Que vouliez-vous ajouter par rapport à votre commentaire rédigé quelques heures auparavant ?
Je présume que la réponse que ce dimanche après-midi je viens de vous adresser vous permettra de comprendre que les deux oeuvres n'ont aucun rapport réel entre elles, l'homonymie du seul prénom exceptée.
Bonnes vacances à vous Richard, moi ce sera seulement pour septembre...
Oui, Christiana, et cette lecture, c'est aussi un peu à vous que mes lecteurs la devront puisque, souvenez-vous, lors d'une de nos conversations virtuelles au cours de laquelle j'avais douté du bien-fondé de choisir ce sujet pour les vacances d'été, vous m'aviez encouragé à le maintenir ...
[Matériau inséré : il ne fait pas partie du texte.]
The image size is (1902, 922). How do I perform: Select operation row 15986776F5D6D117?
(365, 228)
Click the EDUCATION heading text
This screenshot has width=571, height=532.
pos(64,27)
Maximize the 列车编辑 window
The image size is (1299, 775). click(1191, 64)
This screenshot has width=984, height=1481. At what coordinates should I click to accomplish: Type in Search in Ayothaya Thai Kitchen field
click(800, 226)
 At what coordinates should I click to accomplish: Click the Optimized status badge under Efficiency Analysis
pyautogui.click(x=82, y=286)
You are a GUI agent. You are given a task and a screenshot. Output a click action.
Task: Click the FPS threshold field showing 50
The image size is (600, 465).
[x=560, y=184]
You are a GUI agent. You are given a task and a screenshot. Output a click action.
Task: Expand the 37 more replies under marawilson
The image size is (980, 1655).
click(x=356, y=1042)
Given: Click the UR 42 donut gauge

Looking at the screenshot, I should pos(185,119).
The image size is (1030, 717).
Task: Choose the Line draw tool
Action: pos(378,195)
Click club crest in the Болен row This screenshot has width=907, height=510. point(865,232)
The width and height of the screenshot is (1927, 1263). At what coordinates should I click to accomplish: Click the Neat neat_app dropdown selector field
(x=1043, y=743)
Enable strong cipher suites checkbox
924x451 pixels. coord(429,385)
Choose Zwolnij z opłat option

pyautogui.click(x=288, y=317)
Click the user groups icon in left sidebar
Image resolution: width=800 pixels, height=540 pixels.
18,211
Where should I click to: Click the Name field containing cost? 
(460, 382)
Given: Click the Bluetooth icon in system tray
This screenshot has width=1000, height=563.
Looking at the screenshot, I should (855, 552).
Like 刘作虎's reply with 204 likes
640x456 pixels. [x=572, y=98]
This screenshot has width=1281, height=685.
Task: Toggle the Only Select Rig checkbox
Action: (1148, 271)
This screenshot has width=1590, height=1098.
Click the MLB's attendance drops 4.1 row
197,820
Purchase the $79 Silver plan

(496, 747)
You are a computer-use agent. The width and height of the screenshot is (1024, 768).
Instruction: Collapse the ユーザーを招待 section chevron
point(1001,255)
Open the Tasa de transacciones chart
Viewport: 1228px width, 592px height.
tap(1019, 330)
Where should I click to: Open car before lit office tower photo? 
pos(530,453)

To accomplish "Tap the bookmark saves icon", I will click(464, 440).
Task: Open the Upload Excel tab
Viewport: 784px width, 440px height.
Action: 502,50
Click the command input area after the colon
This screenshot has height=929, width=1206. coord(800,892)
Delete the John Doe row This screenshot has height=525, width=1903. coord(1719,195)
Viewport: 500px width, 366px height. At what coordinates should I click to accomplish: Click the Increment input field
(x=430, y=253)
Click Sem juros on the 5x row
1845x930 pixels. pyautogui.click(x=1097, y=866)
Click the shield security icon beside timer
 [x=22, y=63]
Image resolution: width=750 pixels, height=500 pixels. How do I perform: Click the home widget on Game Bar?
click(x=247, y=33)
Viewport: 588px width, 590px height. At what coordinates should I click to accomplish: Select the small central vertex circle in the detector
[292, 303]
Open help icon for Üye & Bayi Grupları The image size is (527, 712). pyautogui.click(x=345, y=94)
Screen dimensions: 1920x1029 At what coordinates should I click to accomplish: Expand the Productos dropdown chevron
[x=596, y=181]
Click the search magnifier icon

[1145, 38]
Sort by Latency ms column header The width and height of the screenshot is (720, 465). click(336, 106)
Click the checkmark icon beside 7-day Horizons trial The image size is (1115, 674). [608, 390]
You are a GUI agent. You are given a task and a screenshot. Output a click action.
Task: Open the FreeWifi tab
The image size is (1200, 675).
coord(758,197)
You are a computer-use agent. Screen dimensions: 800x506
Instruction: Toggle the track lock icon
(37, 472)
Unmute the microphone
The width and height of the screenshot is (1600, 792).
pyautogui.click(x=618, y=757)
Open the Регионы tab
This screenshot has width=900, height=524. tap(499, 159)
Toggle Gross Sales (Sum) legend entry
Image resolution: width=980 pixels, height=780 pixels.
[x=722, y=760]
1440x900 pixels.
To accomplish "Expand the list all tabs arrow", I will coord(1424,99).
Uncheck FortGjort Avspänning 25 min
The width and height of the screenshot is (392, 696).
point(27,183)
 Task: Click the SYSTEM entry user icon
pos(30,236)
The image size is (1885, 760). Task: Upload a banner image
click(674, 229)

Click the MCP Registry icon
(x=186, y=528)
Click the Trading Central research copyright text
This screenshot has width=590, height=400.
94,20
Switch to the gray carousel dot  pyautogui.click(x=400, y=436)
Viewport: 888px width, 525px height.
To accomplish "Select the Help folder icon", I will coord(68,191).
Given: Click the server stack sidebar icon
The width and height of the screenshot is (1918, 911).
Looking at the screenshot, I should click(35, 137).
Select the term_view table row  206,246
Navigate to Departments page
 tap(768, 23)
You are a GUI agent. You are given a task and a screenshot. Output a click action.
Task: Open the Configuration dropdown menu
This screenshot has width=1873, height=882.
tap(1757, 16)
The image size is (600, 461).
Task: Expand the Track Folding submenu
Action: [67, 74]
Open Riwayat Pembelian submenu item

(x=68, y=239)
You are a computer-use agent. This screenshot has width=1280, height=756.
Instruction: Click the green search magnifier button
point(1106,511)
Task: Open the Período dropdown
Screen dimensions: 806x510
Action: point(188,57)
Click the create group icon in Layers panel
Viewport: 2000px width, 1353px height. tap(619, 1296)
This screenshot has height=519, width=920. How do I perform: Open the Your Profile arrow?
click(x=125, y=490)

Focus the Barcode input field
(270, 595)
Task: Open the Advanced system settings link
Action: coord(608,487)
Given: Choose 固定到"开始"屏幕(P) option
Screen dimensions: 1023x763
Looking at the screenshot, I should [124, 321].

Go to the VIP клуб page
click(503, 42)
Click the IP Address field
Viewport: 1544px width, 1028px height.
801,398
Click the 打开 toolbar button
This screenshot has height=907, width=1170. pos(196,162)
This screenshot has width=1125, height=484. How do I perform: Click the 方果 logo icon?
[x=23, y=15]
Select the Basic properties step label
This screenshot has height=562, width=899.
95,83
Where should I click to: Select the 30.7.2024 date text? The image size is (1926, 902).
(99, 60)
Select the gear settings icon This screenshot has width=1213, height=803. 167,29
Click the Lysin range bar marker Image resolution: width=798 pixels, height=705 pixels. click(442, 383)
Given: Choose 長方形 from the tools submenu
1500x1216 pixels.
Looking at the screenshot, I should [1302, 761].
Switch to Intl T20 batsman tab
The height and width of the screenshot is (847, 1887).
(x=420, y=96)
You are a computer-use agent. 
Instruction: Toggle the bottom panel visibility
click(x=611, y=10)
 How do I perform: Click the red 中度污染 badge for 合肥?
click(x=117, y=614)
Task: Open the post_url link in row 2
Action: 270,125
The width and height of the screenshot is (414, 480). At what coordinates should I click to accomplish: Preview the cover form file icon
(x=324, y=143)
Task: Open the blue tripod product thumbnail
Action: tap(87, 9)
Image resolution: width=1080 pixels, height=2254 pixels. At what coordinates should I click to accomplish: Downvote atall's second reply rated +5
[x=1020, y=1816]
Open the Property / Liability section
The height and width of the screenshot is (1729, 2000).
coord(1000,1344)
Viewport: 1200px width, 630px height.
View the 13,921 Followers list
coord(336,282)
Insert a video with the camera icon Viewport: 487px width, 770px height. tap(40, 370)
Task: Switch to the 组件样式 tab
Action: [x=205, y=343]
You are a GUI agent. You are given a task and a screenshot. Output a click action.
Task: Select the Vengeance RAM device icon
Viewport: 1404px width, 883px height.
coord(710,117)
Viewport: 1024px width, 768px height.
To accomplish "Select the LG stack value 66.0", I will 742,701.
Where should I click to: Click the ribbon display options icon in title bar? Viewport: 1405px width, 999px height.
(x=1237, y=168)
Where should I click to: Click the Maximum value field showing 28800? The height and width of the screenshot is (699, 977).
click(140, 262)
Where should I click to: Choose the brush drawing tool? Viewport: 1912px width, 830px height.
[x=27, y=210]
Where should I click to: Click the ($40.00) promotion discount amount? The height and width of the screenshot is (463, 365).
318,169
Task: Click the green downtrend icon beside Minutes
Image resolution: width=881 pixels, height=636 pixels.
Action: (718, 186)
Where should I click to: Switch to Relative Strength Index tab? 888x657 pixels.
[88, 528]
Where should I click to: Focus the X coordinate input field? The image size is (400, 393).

Permettez-moi de vous dire que c'est un très alléchant programme estival qui nous attend!
Je me fais une joie de lire ce roman et d'explorer ces mystérieux langages en votre compagnie.
Je vous souhaite, en attendant, de très agréables vacances!
Vous pouvez m'appeler Cendrine.
Amicalement
Cendrine
Bonjour Cendrine,
Merci à vous pour cette invitation à abandonner le "Madame" : mon code de politesse - parfois jugé obsolète par une jeune génération qui s'autorise prénoms et tutoiements d'office - m'interdit ces deux privautés avec les dames tant que je n'y suis pas invité.
Il me sied que maintenant nous usions du "Cendrine" et du "Richard" entre nous.
Merci aussi pour ce sympathique message : j'espère que cette oeuvre d'un moment bien particulier de l'Histoire égyptienne, ainsi que les notes explicatives que je lui ai assorties rencontreront votre attente.
Amicalement,
Richard
Merci Alain.
Et pour la prière, bien que j'y croie pas trop, j'y songerai plutôt deux fois qu'une !
Ce sera en septembre je présume que, comme d'habitude, vous prendrez vos vacances, ton épouse et toi ...
Moi aussi, je vais bientôt mettre le blog au repos. Van Gogh a besoin de souffler, surtout qu’il a encore beaucoup de choses à nous raconter.
Bonnes escapades estivales.
En septembre, c'est bien ce qu'il me semblait : puissiez-vous y trouver un temps plus clément qu'actuellement. Hier, dans le sud de notre pays, au village du Livre de Redu, nous avons dû fuir un temps exécrable : pluie en rafales et 10, 5 ° au thermomètre !!!
Merci, Vincent : je t'en souhaite une excellente lecture au fil des semaines.
Et comme tu le liras au bas de chacun des épisodes proposés par la suite, je tiens d'ores et déjà à préciser ici que cette traduction - long exercice pour l'étudiant d'une quarantaine d'années que j'étais alors -, fut réalisée sous l'égide de M. Malaise, notre professeur à l'Université de Liège.